How do you write the expression for the $n^{th}$ term of the sequence given
$1,\dfrac{1}{4},\dfrac{1}{9},\dfrac{1}{16},\dfrac{1}{25},...$?

Answer 1

To solve these types of questions, first we need to find the common pattern that each of the terms follows. By identifying this pattern, we can write each term in a general form. By using this general term formula, we can write the expression for the $n^{th}$ term of the series.

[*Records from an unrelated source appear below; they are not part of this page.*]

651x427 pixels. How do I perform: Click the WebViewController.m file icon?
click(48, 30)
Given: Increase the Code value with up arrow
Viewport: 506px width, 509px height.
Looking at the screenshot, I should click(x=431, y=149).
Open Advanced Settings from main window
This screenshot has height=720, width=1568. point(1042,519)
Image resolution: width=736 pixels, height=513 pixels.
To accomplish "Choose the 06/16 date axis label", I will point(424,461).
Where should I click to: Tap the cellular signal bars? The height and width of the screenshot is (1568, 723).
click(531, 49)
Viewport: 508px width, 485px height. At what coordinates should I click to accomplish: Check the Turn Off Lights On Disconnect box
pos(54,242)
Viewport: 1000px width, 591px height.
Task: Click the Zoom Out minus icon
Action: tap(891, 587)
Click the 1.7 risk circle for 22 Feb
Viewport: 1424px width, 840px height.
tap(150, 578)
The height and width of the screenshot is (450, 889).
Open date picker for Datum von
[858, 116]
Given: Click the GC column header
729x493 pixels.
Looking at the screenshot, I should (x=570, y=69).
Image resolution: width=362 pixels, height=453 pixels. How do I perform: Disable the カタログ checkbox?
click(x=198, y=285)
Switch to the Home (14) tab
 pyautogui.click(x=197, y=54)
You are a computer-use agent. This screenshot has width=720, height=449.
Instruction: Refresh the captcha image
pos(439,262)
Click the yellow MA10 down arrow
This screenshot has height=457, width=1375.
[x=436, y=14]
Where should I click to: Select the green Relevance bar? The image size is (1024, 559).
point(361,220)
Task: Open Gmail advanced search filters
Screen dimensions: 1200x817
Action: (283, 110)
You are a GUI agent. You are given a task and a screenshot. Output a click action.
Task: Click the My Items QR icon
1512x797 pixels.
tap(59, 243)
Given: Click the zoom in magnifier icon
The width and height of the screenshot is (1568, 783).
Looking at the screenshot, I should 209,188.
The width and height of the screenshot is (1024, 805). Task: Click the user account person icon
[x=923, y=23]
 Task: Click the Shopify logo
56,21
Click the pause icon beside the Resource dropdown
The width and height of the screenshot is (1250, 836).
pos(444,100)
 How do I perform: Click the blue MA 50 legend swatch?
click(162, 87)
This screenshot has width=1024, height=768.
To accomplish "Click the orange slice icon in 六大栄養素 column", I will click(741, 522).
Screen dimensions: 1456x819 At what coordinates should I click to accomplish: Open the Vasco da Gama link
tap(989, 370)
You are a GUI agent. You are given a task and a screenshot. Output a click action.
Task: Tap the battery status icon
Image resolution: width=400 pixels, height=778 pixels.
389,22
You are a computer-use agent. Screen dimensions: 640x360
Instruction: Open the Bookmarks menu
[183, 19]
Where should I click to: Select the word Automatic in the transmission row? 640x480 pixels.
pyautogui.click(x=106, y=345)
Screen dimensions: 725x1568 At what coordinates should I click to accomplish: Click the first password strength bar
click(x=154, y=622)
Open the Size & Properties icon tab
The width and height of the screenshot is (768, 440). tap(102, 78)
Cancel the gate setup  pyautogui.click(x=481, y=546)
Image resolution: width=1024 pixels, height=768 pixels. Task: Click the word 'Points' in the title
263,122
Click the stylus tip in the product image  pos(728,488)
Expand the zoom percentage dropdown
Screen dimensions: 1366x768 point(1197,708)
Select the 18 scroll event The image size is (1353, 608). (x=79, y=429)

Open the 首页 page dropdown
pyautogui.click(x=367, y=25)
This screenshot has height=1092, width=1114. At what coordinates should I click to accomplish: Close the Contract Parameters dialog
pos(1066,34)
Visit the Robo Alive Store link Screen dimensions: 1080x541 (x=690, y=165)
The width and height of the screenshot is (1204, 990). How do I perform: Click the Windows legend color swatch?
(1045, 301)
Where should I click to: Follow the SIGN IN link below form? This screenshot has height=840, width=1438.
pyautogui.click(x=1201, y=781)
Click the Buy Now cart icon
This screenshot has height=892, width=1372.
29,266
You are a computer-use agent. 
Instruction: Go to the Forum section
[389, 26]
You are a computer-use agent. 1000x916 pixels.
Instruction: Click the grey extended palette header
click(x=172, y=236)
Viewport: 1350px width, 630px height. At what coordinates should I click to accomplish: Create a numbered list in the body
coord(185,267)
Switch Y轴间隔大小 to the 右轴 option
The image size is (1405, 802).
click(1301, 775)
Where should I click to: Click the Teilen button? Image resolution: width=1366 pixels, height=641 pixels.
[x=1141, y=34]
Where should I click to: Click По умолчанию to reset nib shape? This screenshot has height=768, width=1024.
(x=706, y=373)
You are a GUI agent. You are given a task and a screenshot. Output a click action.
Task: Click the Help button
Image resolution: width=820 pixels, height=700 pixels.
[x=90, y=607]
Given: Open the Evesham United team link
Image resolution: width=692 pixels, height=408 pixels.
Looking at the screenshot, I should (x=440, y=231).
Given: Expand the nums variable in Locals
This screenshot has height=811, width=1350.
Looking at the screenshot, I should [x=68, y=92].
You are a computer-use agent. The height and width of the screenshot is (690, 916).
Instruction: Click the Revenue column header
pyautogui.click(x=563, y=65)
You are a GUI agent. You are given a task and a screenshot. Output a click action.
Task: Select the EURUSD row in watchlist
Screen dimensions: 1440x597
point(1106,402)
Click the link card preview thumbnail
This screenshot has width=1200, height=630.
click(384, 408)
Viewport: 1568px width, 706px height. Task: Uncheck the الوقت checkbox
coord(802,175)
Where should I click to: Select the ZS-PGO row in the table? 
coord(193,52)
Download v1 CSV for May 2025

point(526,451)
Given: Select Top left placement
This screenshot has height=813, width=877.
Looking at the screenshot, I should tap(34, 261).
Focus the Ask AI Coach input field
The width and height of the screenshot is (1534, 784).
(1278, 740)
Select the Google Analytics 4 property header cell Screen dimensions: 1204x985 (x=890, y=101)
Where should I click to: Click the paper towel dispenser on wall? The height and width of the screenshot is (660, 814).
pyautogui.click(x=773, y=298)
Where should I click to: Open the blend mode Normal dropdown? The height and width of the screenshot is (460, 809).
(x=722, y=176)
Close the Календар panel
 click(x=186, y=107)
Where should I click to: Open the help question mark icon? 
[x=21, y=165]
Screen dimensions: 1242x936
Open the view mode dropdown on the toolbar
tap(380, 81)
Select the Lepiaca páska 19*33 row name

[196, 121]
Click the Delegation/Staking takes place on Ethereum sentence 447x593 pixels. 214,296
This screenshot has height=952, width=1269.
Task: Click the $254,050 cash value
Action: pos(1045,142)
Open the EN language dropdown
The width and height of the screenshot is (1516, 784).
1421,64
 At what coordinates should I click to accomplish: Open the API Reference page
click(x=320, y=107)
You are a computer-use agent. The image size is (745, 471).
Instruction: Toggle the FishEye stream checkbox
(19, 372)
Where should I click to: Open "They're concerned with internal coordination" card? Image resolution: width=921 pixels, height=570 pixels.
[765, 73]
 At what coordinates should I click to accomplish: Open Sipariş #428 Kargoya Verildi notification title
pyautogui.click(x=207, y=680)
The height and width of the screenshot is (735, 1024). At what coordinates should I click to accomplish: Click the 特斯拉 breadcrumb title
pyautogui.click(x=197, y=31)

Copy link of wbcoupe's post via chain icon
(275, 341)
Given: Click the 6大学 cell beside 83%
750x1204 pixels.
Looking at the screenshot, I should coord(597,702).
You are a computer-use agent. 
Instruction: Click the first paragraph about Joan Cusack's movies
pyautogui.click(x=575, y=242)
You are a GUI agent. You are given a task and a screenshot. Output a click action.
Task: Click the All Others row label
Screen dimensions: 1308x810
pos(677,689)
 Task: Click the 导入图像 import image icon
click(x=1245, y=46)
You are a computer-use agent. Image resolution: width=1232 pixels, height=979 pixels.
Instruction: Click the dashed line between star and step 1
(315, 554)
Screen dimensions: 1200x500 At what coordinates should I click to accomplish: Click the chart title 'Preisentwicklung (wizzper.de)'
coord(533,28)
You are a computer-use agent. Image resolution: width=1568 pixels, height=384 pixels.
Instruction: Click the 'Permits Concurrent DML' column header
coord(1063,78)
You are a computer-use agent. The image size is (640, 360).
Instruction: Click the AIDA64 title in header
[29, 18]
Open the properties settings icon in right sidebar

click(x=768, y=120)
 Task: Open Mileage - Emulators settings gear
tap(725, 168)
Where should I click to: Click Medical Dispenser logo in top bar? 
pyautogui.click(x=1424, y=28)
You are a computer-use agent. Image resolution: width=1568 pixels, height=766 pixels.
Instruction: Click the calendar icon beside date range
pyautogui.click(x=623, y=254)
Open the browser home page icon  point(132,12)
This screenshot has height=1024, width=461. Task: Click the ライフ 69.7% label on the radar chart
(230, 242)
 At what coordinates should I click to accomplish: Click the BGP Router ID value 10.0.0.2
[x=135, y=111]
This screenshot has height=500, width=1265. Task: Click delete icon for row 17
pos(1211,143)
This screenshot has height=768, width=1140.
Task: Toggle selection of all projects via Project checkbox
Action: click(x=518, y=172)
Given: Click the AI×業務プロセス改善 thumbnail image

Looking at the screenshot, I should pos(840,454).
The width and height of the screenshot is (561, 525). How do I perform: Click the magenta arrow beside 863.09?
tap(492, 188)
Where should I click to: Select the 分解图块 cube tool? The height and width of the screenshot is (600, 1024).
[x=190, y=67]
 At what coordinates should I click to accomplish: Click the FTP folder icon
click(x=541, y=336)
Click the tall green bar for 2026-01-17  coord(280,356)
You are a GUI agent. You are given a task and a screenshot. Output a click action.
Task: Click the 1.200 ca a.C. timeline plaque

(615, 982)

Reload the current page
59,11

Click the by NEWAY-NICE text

Complete step by step answer:
The given sequence is $1,\dfrac{1}{4},\dfrac{1}{9},\dfrac{1}{16},\dfrac{1}{25},...$. We need to find the expression for the $n^{th}$ term of this sequence, to do this we will first find the general pattern that each term follows. The first term of the sequence is 1, we can also write this term as $\dfrac{1}{1}$. The denominator of the term is 1, we know that 1 is square of itself. The second term is $\dfrac{1}{4}$, the denominator of the term is 4. We know that 4 is a square of 2. Similarly, the denominator of terms at the position 3, 4, and 5 are 9, 16, and 25. These are the squares of the position number of the term.
Thus, the pattern that each term follows is that the denominator of each term is the square of the number of positions.
Using this, we can express the $n^{th}$ term of the sequence as $\dfrac{1}{{{n}^{2}}}$.

Note: While solving the questions based on sequence, it is always suggested to find the expression of the $n^{th}$ term of the series. We can derive different useful results using this expression as the sum of n terms of the series.